Жили мы с матерью в угловом (третьем) подъезде, в комнате, которая по проекту значилась как кладовка, с маленьким, у самого потолка, окном и имела по горизонтали форму усечённой пирамиды из-за того, что дом был похож на букву «Г», а наша квартира, в которой жило ещё три семьи, была угловой в середине дома.
В первой комнате проживала грузинка с дочерью Лианой, моей одногодкой, во второй — большая русская семья из пяти человек, из которых двое — маленькие девочки.
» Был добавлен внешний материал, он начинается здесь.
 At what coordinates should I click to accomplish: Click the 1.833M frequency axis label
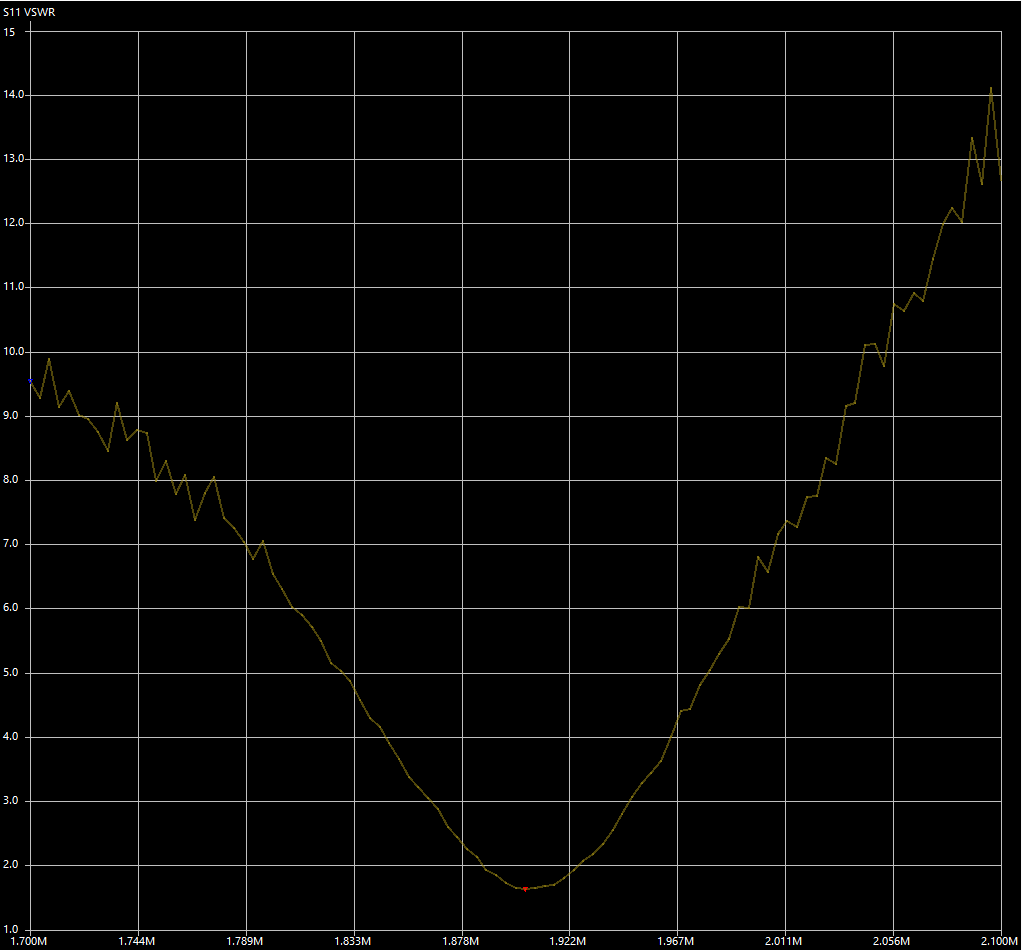353,942
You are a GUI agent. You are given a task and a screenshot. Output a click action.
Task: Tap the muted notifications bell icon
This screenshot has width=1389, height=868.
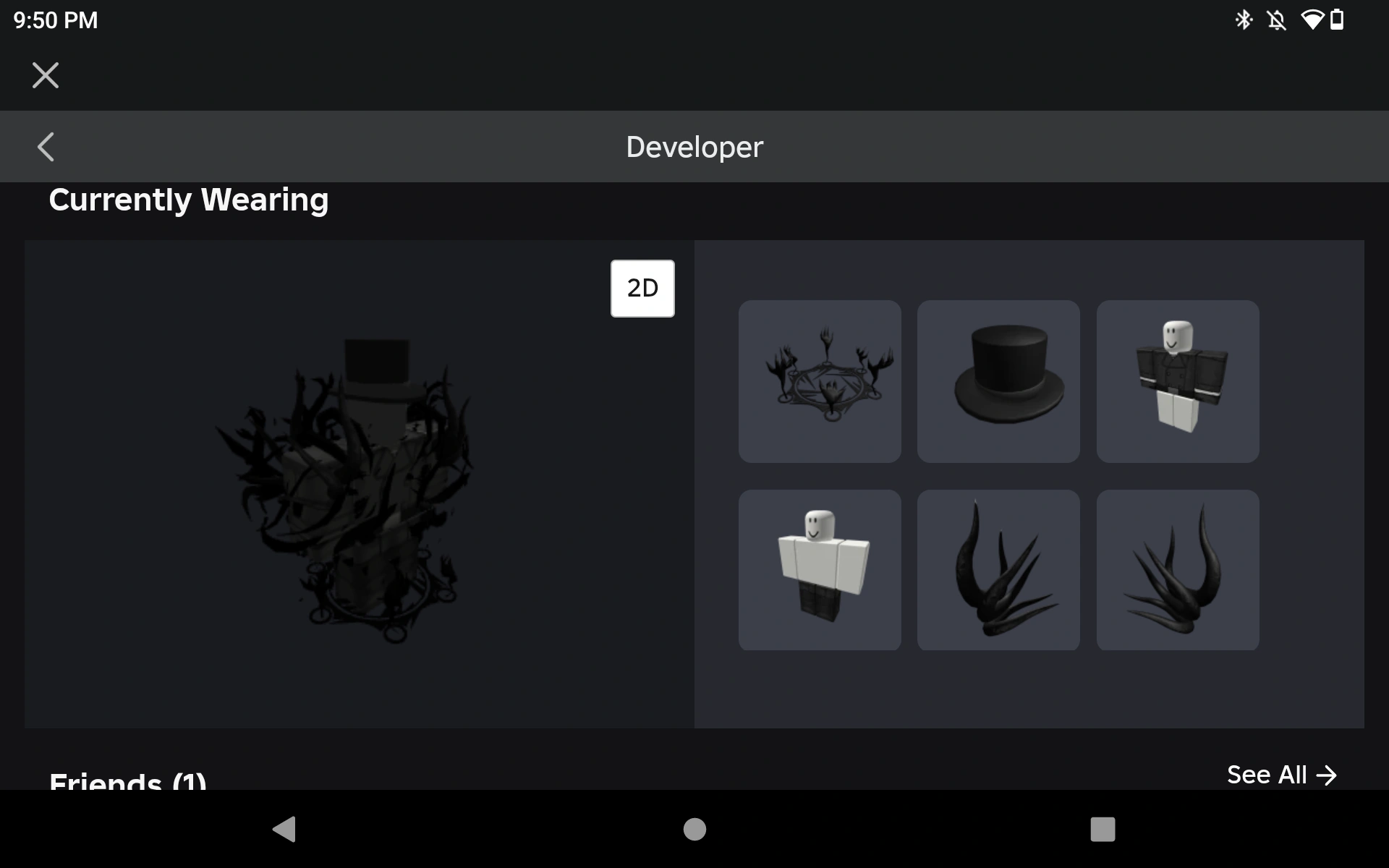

Глава семьи — Владимир Рогов — офицер-фронтовик с кучей медалей, но пил горькую. Каким-то образом после войны их семья оказалась в Тбилиси. Смириться с национальными особенностями соседей Рогов не смог, и вскоре вся семья уехала на его родину — в Ульяновск. В пьяном состоянии — а пьяным он был часто — этот Рогов рвал на себе рубашки и майки и орал, что он воевал, «а вы тут, сволочи, отсиживались». Однажды по пьянке, а может быть, в шутку, он предложил мне, восьми- или девятилетнему мальчишке, полный стакан вина, и я, не понимая, что это, тут же осушил стакан, тем более что вино мне показалось приятным. Рогов сначала вытаращил глаза, а затем предложил второй. Я выпил и его. Последствия были ужасными: я приходил в себя, только когда меня в очередной раз выворачивало наизнанку. Отравление было сильнейшим, и я лежал пластом несколько дней. С тех пор меня к Рогову не подпускали, а моя мать, если видела его рядом со мной, в буквальном смысле, набрасывалась на него с кулаками. И он, увидев меня, шарахался в сторону. Но нет худа без добра. С тех пор память об этом происшествии стала моим пожизненным противоалкогольным тормозом во всех случаях, когда я оказывался в какой-то компании.
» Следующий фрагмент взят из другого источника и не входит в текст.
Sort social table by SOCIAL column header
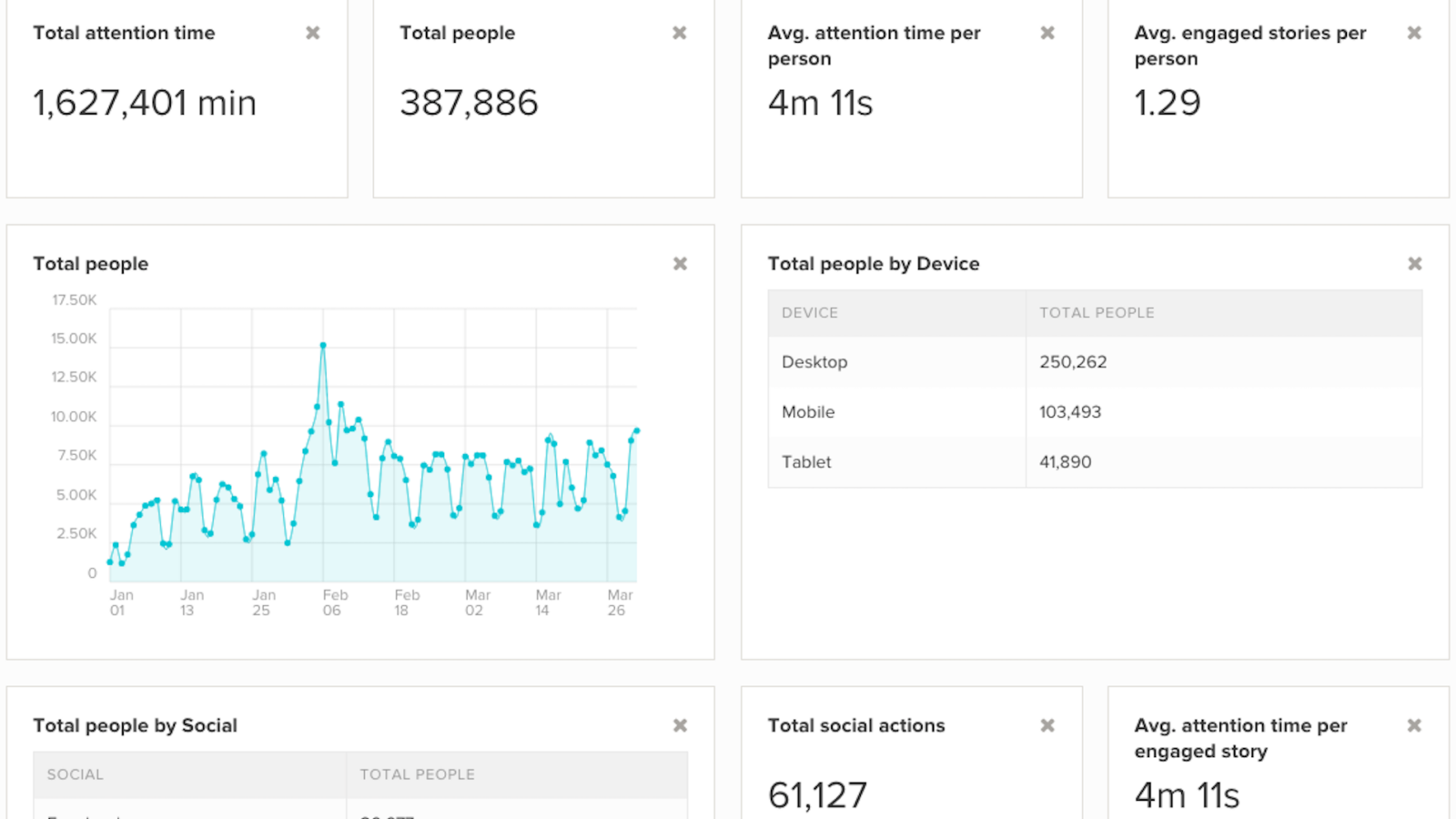Image resolution: width=1456 pixels, height=819 pixels. (75, 774)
Через много лет, в 1966 году, будучи студентом и оказавшись на прокурорско-следственной практике в Ульяновске, я узнал адрес Роговых и где-то около получаса общался с Галей — одной из дочерей Рогова. Выяснилось, что бабушка уже умерла, отец с другой дочерью Валей проживают отдельно, так как родители развелись, а она, Галя, живёт с матерью, которой в мой приход дома не оказалось. Выглядела Галя неприятно, на лице много грубой косметики, и, по её рассказу, она часто ходила на танцы в клуб танкового училища. Договорились, что я зайду ещё раз, чтобы увидеться со всеми, но на встречу я так и не пошёл.
Третью комнату занимала армянская семья: старики Магда и Арсен и две их взрослые дочери. Чем были заняты дочери, не знаю, но я часто по просьбе старушки ходил в керосиновую лавку, за что получал от неё несколько монет, что было для меня немало, так как всё стоило буквально копейки: проезд в трамвае — 3 копейки, мороженое — 10–20 копеек, хлеб — 30 копеек, кино — 5–10 копеек и т. д. Эта же старушка частенько угощала меня армянским хлебом и сыром, покрытым плесенью, но эта плесень не была признаком порчи сыра, наоборот, свидетельствовала о его зрелости, и был он, кстати, очень вкусным.
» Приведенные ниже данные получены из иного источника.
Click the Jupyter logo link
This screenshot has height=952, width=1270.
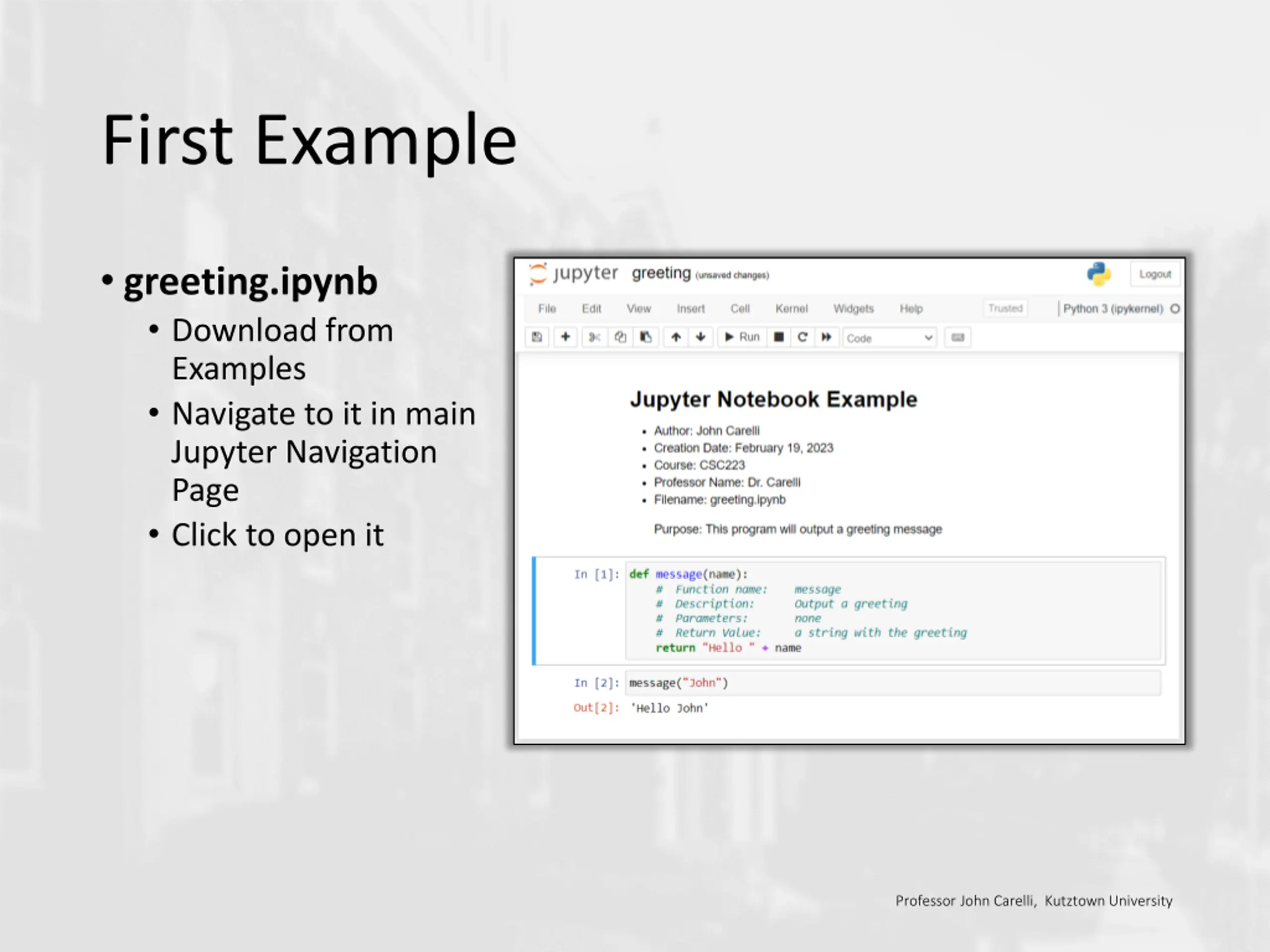[573, 274]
В сталинке предусматривались все удобства, но фактически из всех благ была только вода для унитазов в туалетах, которую централизованно качали насосы прямо из реки. Питьевой воды, несмотря на наличие водопровода, в доме не было. Электричеством длительное время разрешалось пользоваться только для освещения, по одной лампочке на комнату. Все электророзетки были опечатаны. Периодически приходила комиссия и проверяла целостность наклеек. Уже взрослым в воспоминаниях какого-то советского деятеля (кажется, С. П. Павлова) я прочитал, что, оказывается, запрет на электричество был наложен лично Берией в связи с недостатком мощностей для работ над созданием советской атомной бомбы. Эти работы он возглавлял лично по приказу Сталина.
Соседями по лестничной площадке на этаже также были разные люди. Хорошо я знал только семью Кошелевых, у которых была огромная личная библиотека, и я был постоянным её пользователем. Знал я и другую семью в этой квартире — очень важную черноволосую пару. Муж, видимо, был каким-то большим начальником, а жена всегда в пёстром шёлковом халате восточного типа сидела дома и постоянно просила меня сбегать купить хлеб либо принести воды из колонки, что во дворе. Благо я был в то время довольно крепким пацаном и с двумя полными вёдрами воды легко взбегал на пятый этаж. И каждый раз она одаривала меня яблоком, лимоном или апельсином, которые горкой в любое время суток находились на столе в вазе. Это для меня было невиданной роскошью и ещё долгое время служило критерием богатства.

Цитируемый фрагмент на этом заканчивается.